The Black Swan of 2020 – COVID-19 Disruption

The Black Swan of 2020 – COVID-19 Disruption

  • On March 26, 2020

Many years ago, I did a strategic planning workshop for a City Council that included a book discussion of “The Black Swan: The Impact of the Highly Improbable” by Nassim Nicholas Taleb.  The book’s title comes from the belief Europeans once held that swans were always white – that is, until explorers went to Australia and discovered black ones!  Taleb defines a black swan as “a highly improbable event with three principal characteristics: it is unpredictable; it carries a massive impact, and, after the fact, we concoct an explanation that makes it appear less random, and more predictable, than it was.”

A rapidly-spreading new virus was predictable; we’ve seen H1N1, SARS, MERS and Ebola in this millennium.  And it’s too early to tell what the explanations will be after the fact.  But it’s certainly true that the disruptions caused by this coronavirus have dramatically changed daily life and business worldwide in completely unexpected ways, and at an unbelievable pace.

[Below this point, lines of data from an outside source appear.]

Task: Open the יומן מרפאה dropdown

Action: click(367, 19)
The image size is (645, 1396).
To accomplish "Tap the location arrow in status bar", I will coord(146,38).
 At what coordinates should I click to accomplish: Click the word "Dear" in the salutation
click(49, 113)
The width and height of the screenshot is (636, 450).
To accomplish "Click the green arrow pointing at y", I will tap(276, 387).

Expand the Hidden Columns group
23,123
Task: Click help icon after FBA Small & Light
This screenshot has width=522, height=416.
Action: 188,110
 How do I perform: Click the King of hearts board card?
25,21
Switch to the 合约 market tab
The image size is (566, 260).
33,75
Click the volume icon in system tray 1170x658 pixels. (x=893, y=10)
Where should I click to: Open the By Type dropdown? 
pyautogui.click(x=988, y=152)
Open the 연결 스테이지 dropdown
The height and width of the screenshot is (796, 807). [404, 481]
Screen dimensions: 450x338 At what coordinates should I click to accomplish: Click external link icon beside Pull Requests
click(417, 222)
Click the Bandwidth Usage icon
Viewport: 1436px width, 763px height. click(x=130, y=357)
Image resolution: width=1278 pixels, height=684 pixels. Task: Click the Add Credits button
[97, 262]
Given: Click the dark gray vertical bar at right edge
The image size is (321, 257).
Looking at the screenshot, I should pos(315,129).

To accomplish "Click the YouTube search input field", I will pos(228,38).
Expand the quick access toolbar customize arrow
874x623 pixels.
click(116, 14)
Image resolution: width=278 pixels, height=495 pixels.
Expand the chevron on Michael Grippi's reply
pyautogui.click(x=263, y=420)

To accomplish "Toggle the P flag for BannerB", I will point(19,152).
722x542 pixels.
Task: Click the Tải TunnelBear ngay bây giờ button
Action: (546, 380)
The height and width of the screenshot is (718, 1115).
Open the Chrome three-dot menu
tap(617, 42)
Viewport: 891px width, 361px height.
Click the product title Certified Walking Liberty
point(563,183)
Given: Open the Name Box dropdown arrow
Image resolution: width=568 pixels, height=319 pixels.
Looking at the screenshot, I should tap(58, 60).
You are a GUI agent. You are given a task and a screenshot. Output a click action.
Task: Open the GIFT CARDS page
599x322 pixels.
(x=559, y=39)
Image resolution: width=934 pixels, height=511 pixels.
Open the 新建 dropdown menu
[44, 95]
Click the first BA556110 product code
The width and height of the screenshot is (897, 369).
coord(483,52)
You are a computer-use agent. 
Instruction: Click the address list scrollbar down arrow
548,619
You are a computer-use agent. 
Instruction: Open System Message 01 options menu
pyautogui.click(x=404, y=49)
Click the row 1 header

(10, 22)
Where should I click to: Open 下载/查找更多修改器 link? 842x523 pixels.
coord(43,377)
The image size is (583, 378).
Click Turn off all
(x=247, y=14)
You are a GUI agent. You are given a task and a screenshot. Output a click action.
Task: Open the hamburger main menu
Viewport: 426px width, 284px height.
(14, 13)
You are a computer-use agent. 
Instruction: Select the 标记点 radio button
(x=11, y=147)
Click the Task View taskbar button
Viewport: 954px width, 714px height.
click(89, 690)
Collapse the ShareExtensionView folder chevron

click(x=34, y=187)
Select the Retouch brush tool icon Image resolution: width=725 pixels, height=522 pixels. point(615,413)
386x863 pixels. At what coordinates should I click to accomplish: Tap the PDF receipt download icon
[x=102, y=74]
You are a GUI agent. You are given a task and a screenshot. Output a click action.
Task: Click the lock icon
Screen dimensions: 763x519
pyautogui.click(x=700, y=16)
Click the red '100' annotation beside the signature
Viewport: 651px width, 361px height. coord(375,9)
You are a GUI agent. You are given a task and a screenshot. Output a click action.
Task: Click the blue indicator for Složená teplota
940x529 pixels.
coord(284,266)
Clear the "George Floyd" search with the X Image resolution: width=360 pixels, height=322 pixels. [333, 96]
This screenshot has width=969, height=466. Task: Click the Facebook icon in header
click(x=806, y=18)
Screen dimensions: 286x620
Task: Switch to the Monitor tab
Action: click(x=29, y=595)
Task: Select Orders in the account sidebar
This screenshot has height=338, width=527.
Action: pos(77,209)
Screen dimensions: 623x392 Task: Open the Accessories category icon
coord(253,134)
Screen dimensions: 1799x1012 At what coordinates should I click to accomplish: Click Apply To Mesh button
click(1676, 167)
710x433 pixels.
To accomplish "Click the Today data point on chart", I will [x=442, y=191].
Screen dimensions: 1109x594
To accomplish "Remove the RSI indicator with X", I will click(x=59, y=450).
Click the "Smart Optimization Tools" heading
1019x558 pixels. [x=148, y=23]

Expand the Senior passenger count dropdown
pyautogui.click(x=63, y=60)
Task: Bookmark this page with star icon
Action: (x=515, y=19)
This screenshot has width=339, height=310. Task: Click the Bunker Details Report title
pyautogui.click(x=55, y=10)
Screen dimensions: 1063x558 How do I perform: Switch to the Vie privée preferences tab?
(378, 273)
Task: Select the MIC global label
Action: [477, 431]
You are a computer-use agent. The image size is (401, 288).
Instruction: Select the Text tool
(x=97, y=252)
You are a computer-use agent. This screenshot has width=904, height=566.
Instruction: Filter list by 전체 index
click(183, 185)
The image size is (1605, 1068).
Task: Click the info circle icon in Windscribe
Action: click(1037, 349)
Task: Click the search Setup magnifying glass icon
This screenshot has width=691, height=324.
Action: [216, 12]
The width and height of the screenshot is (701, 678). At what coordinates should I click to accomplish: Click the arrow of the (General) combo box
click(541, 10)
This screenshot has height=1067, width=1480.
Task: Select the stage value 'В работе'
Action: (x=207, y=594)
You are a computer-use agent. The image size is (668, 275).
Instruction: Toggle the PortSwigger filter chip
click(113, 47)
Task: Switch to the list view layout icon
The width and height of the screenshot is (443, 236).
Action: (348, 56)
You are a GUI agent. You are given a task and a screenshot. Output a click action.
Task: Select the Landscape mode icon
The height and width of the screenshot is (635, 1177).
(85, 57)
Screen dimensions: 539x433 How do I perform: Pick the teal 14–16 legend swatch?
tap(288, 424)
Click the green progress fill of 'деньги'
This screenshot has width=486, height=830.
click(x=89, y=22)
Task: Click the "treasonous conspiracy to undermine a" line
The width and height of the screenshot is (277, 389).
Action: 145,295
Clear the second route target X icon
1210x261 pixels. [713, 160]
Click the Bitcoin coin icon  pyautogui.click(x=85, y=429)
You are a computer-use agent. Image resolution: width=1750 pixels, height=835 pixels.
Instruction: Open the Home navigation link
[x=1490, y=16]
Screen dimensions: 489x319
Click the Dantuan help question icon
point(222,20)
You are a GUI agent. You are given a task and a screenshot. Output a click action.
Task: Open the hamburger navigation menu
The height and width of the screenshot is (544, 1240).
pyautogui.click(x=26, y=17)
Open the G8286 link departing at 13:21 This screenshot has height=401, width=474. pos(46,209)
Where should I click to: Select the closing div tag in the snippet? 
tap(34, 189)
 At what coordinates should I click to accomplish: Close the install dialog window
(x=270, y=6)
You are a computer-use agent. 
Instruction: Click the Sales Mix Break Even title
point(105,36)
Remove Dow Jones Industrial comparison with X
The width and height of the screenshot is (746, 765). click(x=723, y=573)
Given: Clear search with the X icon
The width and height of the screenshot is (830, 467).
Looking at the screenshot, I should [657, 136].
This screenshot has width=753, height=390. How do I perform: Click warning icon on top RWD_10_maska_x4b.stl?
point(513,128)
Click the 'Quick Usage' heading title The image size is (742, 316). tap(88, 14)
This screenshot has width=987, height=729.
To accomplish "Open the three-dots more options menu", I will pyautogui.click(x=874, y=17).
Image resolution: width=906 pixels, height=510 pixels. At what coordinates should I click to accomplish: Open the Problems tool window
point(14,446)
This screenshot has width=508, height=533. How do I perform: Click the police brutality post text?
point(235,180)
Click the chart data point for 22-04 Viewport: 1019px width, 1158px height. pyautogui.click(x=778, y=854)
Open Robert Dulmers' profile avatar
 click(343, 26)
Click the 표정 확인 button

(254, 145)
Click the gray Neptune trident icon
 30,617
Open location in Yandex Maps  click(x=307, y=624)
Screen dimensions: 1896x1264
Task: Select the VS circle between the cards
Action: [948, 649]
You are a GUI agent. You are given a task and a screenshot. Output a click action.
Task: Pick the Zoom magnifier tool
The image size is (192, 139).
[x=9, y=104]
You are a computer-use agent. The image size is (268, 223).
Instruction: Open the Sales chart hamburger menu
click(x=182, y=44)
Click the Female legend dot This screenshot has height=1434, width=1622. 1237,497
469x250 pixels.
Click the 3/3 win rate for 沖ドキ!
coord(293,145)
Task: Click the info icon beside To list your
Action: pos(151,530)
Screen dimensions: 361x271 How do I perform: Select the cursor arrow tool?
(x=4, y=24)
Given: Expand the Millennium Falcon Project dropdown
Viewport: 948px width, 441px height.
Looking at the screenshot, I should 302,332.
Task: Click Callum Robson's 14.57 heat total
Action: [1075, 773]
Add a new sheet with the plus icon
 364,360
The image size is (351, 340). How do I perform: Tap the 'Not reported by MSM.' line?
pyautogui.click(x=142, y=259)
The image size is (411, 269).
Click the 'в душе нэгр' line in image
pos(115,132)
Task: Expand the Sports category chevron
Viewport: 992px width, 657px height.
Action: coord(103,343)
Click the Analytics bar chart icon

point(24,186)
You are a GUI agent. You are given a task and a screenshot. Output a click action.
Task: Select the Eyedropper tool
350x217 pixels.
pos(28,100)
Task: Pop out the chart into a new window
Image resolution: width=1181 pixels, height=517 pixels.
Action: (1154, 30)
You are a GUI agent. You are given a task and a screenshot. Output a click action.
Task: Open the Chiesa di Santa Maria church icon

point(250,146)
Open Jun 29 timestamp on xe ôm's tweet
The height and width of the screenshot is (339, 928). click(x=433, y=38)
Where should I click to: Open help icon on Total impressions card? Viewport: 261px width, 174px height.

There will be lots of conversation about the way this experience will shift expectations about family, friends, community, environment, communication and connection.  One way I intend to contribute is through articles in this space over the coming days, weeks and months.

The toilet paper section in my local grocery story on March 14th.

To begin my part of this conversation, I note the remarkable reality that this disruption, though clearly global in scope, is one that is absolutely local.  The spread of the disease from one person to another, the test for infection and the treatment of people struggling with it are stories that play out in particular homes and communities.

Social distancing at White Rock Lake on March 25th.

The impacts on daily life depend on the characteristics of individual neighborhoods, cities, cultures and societies before the arrival of the virus.  The response is shaped by those characteristics, as well as by the resilience of each place and the people who live and work there.  Even though aid and resources are provided nationally and internationally, their application is still local and their effective use is determined by the people and institutions on the ground.

I believe our choices now will affect the possibilities we have in the future for satisfying, healthy and sustainable lives and communities.  As a planner, I intend to explore how we can use our local experiences and solutions to improve the global prospects for the environment, communities and partnerships.  I look forward to our conversations on these important topics!